Neurocognitive dysfunction in Rasopathies
Muthiah R
Published on: 2023-12-15
Abstract
RAS opathies are resulting from germline mutations of the protooncogene HRAS and affect SHP2, SOS1, RAS, RAF and MEK proteins. Dr. White says. A group of related disorders including Costello syndrome, Noonan syndrome (NS), cardiofaciocutaneous (CFC) syndrome, and neurofibromatosis 1 (NF1), caused by abnormal functioning of the Ras?mitogen?activated protein kinase (RAS/MapK) pathway that controls cell proliferation, differentiation, survival and its dysregulation causes clinically overlapping genetic disorders, called as ‘Rasopathies’. In this pathway, Ras, a GTPase, transmits extracellular signaling from receptor tyrosine kinases to two serine/threonine kinases (Raf and MEK) and, finally, to the activation of MAPKs.

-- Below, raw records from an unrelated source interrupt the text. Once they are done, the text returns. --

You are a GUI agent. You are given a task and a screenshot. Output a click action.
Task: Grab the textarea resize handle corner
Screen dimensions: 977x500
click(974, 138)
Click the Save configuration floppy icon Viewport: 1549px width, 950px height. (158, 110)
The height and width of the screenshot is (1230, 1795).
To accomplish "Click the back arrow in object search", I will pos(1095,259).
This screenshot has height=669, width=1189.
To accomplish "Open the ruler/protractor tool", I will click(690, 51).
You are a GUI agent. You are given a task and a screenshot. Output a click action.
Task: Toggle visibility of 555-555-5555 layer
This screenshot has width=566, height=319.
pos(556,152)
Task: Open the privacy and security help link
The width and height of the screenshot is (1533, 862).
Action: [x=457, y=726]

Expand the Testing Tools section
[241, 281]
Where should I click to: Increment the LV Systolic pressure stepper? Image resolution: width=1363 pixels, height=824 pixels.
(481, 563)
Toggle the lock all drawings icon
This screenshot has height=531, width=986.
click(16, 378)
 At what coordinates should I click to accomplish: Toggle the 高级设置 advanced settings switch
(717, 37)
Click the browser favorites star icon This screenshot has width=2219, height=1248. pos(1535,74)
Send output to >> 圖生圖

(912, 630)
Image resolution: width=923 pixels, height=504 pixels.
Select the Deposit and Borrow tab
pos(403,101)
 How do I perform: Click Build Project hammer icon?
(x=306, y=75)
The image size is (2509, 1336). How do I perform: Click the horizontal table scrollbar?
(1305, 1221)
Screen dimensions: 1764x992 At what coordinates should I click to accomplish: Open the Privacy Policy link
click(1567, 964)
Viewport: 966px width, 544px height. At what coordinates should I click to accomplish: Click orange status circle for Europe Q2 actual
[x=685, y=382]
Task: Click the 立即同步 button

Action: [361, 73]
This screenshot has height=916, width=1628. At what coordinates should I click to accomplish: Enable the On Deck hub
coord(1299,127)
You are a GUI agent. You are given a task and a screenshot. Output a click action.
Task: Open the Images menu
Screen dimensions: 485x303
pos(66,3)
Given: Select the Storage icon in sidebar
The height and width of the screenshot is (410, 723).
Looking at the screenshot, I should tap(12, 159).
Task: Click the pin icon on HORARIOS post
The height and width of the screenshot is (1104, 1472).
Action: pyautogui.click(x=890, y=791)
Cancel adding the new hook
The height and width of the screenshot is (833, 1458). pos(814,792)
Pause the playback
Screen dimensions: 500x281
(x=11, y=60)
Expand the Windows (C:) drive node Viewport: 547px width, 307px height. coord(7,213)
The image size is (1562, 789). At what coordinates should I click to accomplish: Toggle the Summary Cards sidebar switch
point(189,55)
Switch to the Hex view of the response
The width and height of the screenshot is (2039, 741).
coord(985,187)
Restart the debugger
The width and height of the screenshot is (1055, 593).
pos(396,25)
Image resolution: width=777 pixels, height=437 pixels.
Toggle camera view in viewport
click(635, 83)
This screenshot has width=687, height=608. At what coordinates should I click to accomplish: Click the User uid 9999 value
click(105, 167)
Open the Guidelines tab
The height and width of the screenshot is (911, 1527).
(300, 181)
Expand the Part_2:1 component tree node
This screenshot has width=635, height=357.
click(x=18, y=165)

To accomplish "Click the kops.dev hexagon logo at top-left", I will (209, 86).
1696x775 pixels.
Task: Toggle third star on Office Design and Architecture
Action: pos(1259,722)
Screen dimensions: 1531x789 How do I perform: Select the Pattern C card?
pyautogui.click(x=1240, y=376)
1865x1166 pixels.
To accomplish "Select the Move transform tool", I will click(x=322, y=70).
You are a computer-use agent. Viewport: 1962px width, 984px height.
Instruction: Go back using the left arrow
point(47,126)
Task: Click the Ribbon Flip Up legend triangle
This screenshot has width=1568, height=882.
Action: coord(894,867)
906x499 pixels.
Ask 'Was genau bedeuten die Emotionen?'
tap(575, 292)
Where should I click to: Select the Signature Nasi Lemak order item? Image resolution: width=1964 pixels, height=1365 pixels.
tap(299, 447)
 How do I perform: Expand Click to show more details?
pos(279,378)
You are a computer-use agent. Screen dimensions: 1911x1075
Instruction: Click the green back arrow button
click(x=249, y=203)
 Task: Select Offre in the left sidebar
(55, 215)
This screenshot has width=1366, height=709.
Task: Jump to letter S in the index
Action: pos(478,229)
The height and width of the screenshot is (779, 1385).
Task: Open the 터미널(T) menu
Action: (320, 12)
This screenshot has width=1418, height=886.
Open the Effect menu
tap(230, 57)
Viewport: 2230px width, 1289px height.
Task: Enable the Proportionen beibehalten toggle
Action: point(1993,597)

Rasopathies are developmental disorders characterised by postnatal growth retardation with delayed skeletal maturation, psychomotor retardation, cutis laxa, and acanthosis nigricans. In 2009, gain-of-function missence mutation in SHOC2, C4a> G(Ps2g), identified in NS-like syndrome with loose anagen hair, severe intellectual disability, hypernasal voice and skin abnormalities. The splicing efficiency of activating HRAS mutations can determine the rasopathy phenotype. Gene correction of these germline mutations to restore normal protein functions is anticipated as a new therapeutic option. Neurocognitive involement is a common feature of rasopathies. Isoprenylation involves the enzyme farnesyl transferase (FTase) transferring a farnesyl group from farnesyl pyrophosphate (FPP) to the pre-Ras protein. Pathway modulators or small molecule inhibitors such as statins causes significant improvement in verbal and nonverbal memory, visual attention & efficacy by inhibiting the posttranscriptional lipid modification of RAS. RAF-1 inhibition by C-type Natriuretic Peptide (CNP) improved bone growth in preclinical animal models and it is a potential targeted therapeutic drug to improve the stature of patients affected with disruption of the RAS/MEK/ERK pathway. PAR therapy (potassium ascorbate with ribose) combines the antioxidant action of vitamin C with stabilizing intracellular effects of potassium and causes improvement of skin and appendage lesions, better evolution of psychomotor development, no Progression of heart hypertrophy, nor tumor development.